A Engenharia de Produção é o desenho e implementação de sistemas produtivos integrados para a produção de bens, o que engloba todas as etapas dos processos de produção, desde o design de layouts e linhas de montagem à produção dos bens, ajudando a identificar possíveis melhorias nos processos e operações nas fábricas. Além disso, inclui também, a gestão e o controlo de qualidade, o fluxo de materiais, as compras e a gestão da cadeia de fornecimento. Por sua vez, a Indústria 4.0 é mais do que digitalização dos processos industriais, é um processo que deve ser conduzido pelas pessoas, pelo seu conhecimento dos fluxos de trabalho e processos existentes. As pessoas estão no centro, são elas os agentes de transformação para a digitalização, sendo e fazendo parte integrante da solução. Nesse sentido, é necessário formar as pessoas para não só acompanharem este processo de digitalização, como também para se sentirem cada vez mais motivadas, o que consequentemente se traduzirá em maior produtividade e eficiência.

Tendo em conta estes dois conceitos, colocam-se as seguintes questões: onde é que a engenharia de produção e a Era da indústria 4.0 se complementam? Onde é que a indústria 4.0 contribui para os processos da engenharia de produção? Vejamos vários exemplos:

Digitalização: A digitalização dos processos industriais permite-nos ter cada vez mais dados disponíveis on-line e em tempo real, que devidamente trabalhados vão gerar uma mais rápida resposta e reação. Ao dispormos de um maior volume de dados, isso possibilita, não só definir melhor os problemas, mas também estimar aqueles que podem vir a ocorrer, prever o que vai acontecer num futuro curto e, assim, agir mais cedo evitando a sua ocorrência. Por exemplo, no caso das máquinas, analisando o comportamento dos dados e as suas tendências, é possível fazer uma previsão de quando poderá ocorrer uma avaria, agindo atempadamente e evitado assim a perda de produtividade. Em qualquer processo, a existência de dados possibilita avaliar tendências que mesmo estando dentro dos limites padrão podem indicar a existência de potenciais problemas, e assim ter a capacidade de atuar mais cedo de forma a garantir que o mesmo não tenha desvios e se mantenha dentro do padrão.

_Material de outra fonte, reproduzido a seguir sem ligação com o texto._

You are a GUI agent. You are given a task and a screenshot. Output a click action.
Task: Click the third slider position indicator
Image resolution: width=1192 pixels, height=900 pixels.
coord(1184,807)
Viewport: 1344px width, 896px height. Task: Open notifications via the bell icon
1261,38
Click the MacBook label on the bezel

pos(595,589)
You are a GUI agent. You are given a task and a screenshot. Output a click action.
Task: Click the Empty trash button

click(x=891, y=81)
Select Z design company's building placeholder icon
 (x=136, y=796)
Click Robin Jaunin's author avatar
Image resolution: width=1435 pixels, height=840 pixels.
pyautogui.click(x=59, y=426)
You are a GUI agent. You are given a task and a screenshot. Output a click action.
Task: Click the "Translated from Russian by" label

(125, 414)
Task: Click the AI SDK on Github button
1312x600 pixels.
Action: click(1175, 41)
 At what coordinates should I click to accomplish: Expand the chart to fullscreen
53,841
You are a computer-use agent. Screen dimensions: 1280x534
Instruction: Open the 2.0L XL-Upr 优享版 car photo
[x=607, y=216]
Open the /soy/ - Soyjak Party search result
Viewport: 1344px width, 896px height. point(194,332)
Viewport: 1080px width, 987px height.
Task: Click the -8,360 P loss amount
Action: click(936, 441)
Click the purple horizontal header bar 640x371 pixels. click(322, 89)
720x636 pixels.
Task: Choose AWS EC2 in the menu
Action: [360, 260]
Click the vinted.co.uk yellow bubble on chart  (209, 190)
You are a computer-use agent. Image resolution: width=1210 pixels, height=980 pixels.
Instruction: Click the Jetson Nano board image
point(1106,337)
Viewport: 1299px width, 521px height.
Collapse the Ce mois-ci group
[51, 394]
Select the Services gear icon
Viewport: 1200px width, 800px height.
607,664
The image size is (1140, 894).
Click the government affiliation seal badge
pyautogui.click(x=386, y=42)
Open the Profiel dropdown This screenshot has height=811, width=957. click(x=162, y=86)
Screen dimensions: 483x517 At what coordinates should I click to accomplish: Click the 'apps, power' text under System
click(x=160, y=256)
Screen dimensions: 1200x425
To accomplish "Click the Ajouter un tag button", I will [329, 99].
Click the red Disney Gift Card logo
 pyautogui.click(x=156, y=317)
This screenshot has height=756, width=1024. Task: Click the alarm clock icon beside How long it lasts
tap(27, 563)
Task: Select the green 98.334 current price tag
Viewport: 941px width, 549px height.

Robótica: Automatizar os processos significa conseguir ter os processos mais controlados, principalmente porque é possível que sejam trabalhados sempre da mesma forma (velocidade, força, sequência…). Por um lado, a robotização dos processos, permite eliminar tudo que é senso comum e emocional, e assim ter menos variação nos mesmos. Por outro, existe uma perda da influência positiva das pessoas nos processos (ex.: uma situação em que é necessário. “dar um jeito” para encaixar uma peça nos limites da especificação, distinção entre tons de cores, entre outros). Um dos grandes desafios da robotização é a variação dos materiais e como evitar a sua rejeição durante o processo. Por exemplo, basta existir uma pequena alteração no material para que este possa ser rejeitado, levando a um maior nível de desperdício. Desta forma, os requisitos de material tendem a ser muito mais rígidos e, por isso, para evitar o aumento do custo da peça, é fundamental trabalhar em economias de escala e engenharia simultânea (standardização de peças entre plataformas). A robotização de tarefas simples e repetitivas permite libertar recursos humanos para atividades de maior valor.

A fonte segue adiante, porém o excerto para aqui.